With today’s standard Internet, packets of data are sent via networks and reassembled at the other end. For added protection, those packets are almost always secured through encryption and public-key cryptography (PKC), which is where a shared key is distributed to the sender and receiver to encrypt the message or communication.
However, when code-breaking quantum computers do emerge -- and that's closer than we think -- breaking the PKC we rely on for secure communications over the Internet will become a whole lot easier.
That’s where the idea of making communications and the entire Internet quantum-proof has started to gain traction. But we now have two schools of thought emerging in this area: post-quantum cryptography (PQC) and quantum cryptography, mainly quantum key distribution (QKD). So what are they, what are their appropriate uses, and how can they be best used to add unbreakable security to the Internet?
QKD: An Emerging Technology, But Does It Work?
As opposed to sending packets of data over the Internet, QKD technology is a hardware-based approach that uses fundamental quantum mechanics to facilitate communication with an early warning system should there be any interception. It does this by sending an entangled (by which I mean the inherent connections between quantum bits, or qubits) light particle or photon down a fiber-optic line and between two nodes, holding back the particle that’s linked to it.
This makes a connection for sending data, meaning if a bad actor tries to meddle with that connection, it is immediately obvious. Why? In layman’s terms, the technology makes it easy to find out whether a third party has eavesdropped on the qubits during the transmission, since the intruder would have caused the key to change simply by looking at it.
QKD technology is in its very early stages, and there are some clear benefits. By creating a quantum channel that guarantees communication cannot be successfully intercepted without detection, the technology will become incredibly useful in high-security, bespoke network links between nodes (typically data centers).
However, this benefit also has its main limitation. QKD relies on building new communications infrastructure, making it costly and difficult to scale, as well as being impractical for last-mile, secure connectivity. Most reputable experiments so far have sent keys across relatively short distances using dedicated fiber-optic cables, but if we are to create a secure network in which multiple senders and multiple receivers could exchange communications on a global scale (just like we have today), we are in for an expensive and time-consuming journey. And with the Y2Q (the point in time where quantum computers' capabilities exceed those of classical computers) looming, we need solutions that can be efficiently and cost-effectively deployed.
There are also security concerns with QKD that are often overlooked. For example, QKD can only tell if there is a man-in-the-middle (MITM) interception when photons are disturbed, but not where, how many, and who is listening in.

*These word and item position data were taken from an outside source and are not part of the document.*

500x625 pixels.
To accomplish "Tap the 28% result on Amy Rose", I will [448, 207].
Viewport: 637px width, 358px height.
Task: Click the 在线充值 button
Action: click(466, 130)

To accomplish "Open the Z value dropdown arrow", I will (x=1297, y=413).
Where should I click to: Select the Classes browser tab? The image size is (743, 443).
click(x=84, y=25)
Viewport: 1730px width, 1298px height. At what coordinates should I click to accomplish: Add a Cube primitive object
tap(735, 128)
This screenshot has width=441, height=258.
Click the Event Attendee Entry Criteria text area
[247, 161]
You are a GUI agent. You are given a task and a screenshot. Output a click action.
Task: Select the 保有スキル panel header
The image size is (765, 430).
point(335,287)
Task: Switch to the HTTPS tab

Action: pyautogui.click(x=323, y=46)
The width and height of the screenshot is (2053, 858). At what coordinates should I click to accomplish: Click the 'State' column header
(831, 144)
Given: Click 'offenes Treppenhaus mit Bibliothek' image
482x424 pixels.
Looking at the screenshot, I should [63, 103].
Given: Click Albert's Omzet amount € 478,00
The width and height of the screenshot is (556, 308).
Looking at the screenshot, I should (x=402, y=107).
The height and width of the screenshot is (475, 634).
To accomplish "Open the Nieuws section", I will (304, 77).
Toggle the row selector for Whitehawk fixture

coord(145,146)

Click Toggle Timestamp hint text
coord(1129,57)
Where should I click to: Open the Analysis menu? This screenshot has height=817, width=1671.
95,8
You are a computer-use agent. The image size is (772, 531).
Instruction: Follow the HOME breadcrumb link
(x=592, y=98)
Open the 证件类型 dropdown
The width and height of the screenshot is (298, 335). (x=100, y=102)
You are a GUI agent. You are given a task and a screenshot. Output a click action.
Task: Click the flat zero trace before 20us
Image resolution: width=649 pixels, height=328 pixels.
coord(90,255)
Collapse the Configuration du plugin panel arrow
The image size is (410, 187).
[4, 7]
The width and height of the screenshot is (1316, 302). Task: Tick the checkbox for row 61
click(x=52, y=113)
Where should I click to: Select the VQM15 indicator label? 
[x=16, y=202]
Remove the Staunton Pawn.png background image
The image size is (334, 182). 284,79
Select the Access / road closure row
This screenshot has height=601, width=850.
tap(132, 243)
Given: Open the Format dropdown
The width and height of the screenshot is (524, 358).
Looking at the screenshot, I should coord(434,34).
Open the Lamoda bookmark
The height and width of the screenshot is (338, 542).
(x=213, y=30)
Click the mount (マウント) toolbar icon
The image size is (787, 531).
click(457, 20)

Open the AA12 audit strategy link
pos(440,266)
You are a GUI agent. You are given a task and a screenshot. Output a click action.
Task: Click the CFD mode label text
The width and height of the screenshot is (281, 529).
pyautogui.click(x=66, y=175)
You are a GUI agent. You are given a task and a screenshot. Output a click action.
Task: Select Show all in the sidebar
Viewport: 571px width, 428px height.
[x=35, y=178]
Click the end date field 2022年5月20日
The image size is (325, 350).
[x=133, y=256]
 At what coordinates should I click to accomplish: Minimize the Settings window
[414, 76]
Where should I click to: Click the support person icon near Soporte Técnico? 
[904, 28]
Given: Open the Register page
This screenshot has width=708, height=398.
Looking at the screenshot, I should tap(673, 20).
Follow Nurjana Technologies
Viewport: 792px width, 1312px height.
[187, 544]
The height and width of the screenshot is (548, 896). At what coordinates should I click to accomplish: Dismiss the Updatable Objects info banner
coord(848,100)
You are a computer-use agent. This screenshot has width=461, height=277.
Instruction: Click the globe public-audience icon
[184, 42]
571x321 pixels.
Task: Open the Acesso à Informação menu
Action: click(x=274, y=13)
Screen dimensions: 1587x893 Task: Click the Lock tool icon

If someone is going to put a tap along a 150-kilometer, high-grade, clear fiber optic cable, it will be very difficult to locate and weed out those taps quickly.
In summary, QKD is one aspect of future-proofing our communications and activities over the Internet. However, as an infrastructure-heavy technology that’s more reflective of bespoke network links between two already secured locations, it is unlikely that it will be easily available to everyone beyond highly sensitive applications where secrecy needs to be guaranteed under all circumstances, and where the parties communicating are already in fixed locations where authentication is not an issue.
Wider Use Cases: QKD and PQC In Tandem
If we want to secure a global, IP networked world that can share even more information over longer distances to more people, we will likely need a more agile approach that quantum-proofs all our data that flows over the Internet. That’s where PQC technology comes in.
In short, PQC is a software-based approach that uses new algorithms that, unlike current PKC algorithms such as RSA, are not based on factoring large prime numbers. The National Institute of Standards and Technology (NIST) is currently finalizing the new standard algorithms for PQC and is due to reach a decision early next year.
The primary reason why PQC will be needed is scalability. A potential quantum attack introduces a much broader set of vulnerabilities, such as videoconferencing, email exchange, and employees working from home, which all require further wired or wireless connectivity. To achieve an end-to-end, quantum-safe environment and beyond securing the link between two already secured optical nodes over a relatively short distance, PQC can quantum-proof our intrinsically IP-networked world.
There are also significant security benefits. For example, the McEliece cryptosystem has successfully resisted more than 40 years of attacks and cryptanalysis. It is also a likely candidate for the algorithms that NIST chooses, making it a core way we can secure our communications against a future quantum attack.
As a software-based technology, it can also use the same hardware infrastructure as today’s digital networks and will not suffer from any such limitations, while also being compatible with any medium of digital communication, including electrical wires, radio waves, and, of course, optical networks. This significantly reduces any new and costly infrastructure outlay that will be needed.
A Hybrid Approach
Securing our future communications and activities on the Internet will likely require a hybrid approach: QKD being deployed to protect the major dedicated links over very short distances, while using PQC to connect any wired or wireless networks or devices from these nodes, securing a global, IP networked world.
The current Internet is a playground for hackers and cybercriminals with “harvest now and decrypt later” attacks already taking place. We ought to start taking quantum-proofing our communications more seriously before quantum computers create havoc.